TypeScript assumes functions don't invalidate refinements. This is usually fine but can be wrong.

Safer: Local Variables

```typescript

if (polygon.bbox) {

const bbox = polygon.bbox; // Capture it locally

expandPolygon(polygon);

bbox // Still BoundingBox - local variable is safe

}

```

Local variables can't be changed by function calls.

Readonly for Extra Safety

```typescript

function safeExpand(p: Readonly) {

// Can't modify p.bbox

}

if (polygon.bbox) {

safeExpand(polygon);

polygon.bbox // Guaranteed still BoundingBox

}

```

Readonly parameters prevent mutation concerns.

Common Patterns

Nullish Coalescing Instead of Alias

```typescript

// Instead of:

const name = person.nickname;

const displayName = name ? name : person.fullName;

// Use:

const displayName = person.nickname ?? person.fullName;

```

Map.get Pattern

```typescript

// TypeScript doesn't connect has() and get():

if (map.has(key)) {

const value = map.get(key); // Still T | undefined

}

// Better pattern:

const value = map.get(key);

if (value !== undefined) {

value // T (narrowed)

}

// Or with nullish coalescing:

const value = map.get(key) ?? defaultValue;

```

Pressure Resistance Protocol

1. "I Need Both Names"

Pressure: "Sometimes I use the property, sometimes the variable"

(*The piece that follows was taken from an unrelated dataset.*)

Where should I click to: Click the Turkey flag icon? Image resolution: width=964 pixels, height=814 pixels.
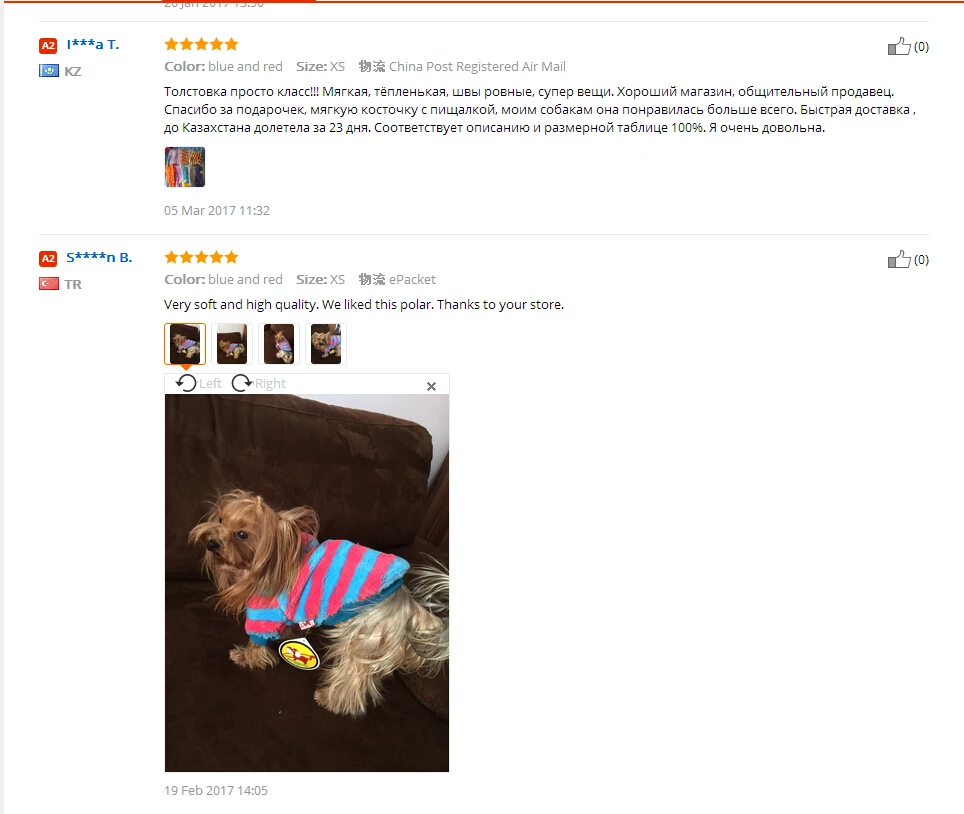click(48, 284)
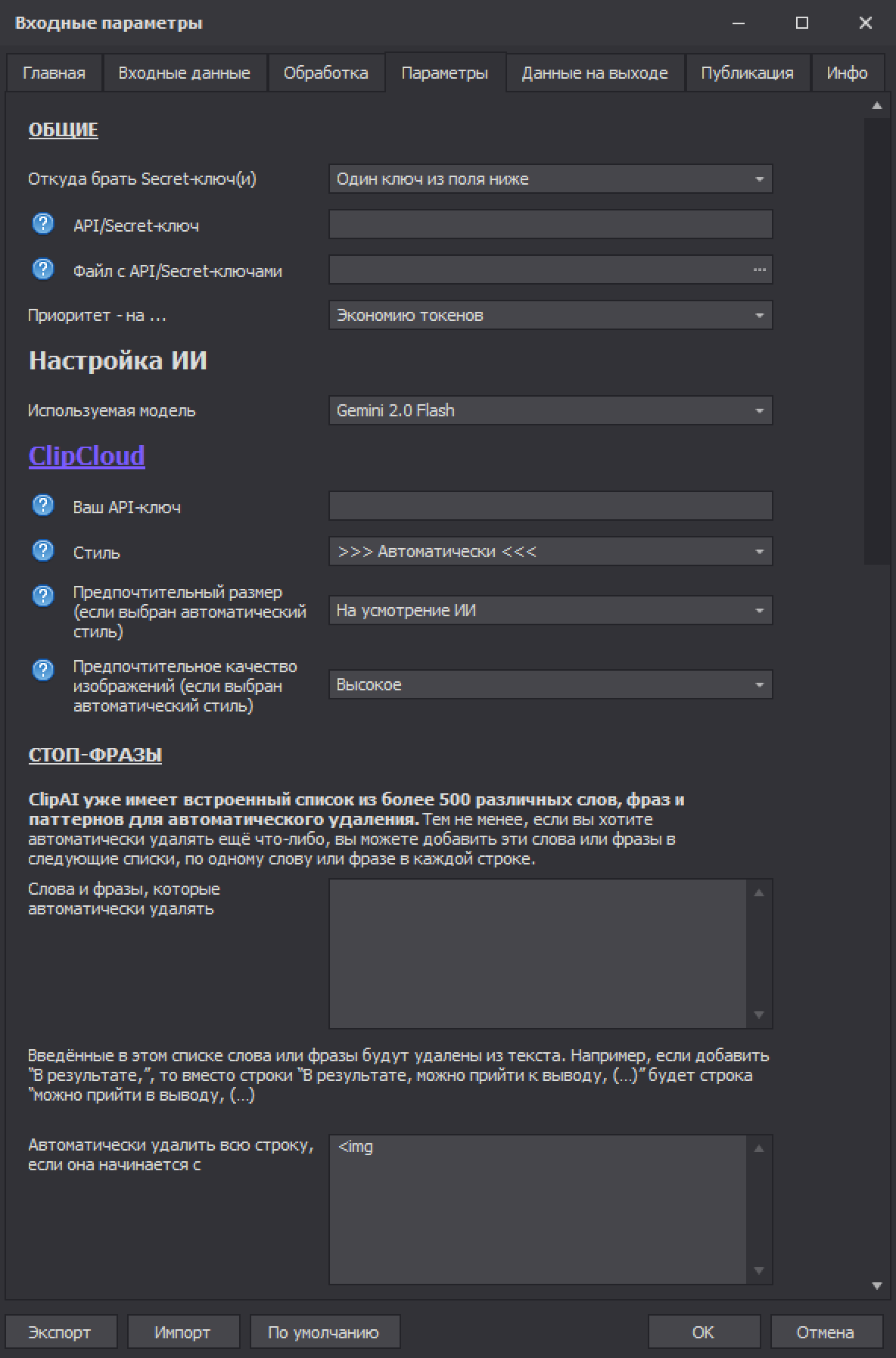Click scroll-down arrow of main panel
Viewport: 896px width, 1358px height.
pos(877,1285)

Response: Pick one. Mixing them breaks narrowing.

Action: Use destructuring for consistent naming.

2. "The Function Won't Modify It"

Pressure: "I know expandPolygon doesn't touch bbox"

Response: TypeScript can't know that. Document with Readonly.

Action: Use local variables or readonly parameters for safety.

Red Flags - STOP and Reconsider

  • Variable created from property, then property used in condition
  • Type errors about "possibly undefined" after an if check
  • Mixing property access and variable use in the same block
  • Relying on refinements after function calls

Common Rationalizations (All Invalid)

| Excuse | Reality |

|--------|---------|

| "The alias is the same thing" | TypeScript tracks them separately |

| "I already checked the property" | Check doesn't narrow the alias |

| "Functions won't mutate it" | TypeScript can't verify that |

Quick Reference

```typescript

// DON'T: Mix alias and original

const box = polygon.bbox;

if (polygon.bbox) { // Checks original

box.x; // Uses alias - still possibly undefined!

}

// DO: Use alias consistently

const box = polygon.bbox;

if (box) { // Checks alias

box.x; // Uses alias - narrowed correctly

}

// DO: Use destructuring

const { bbox } = polygon;

if (bbox) {

const { x, y } = bbox;

}

```

The Bottom Line

Choose one name and use it consistently.

When you alias a property, TypeScript tracks the alias and original separately. Narrowing one doesn't narrow the other. Use destructuring for consistent naming, and prefer local variables when function calls might invalidate refinements.

Reference

Based on "Effective TypeScript" by Dan Vanderkam, Item 23: Be Consistent in Your Use of Aliases.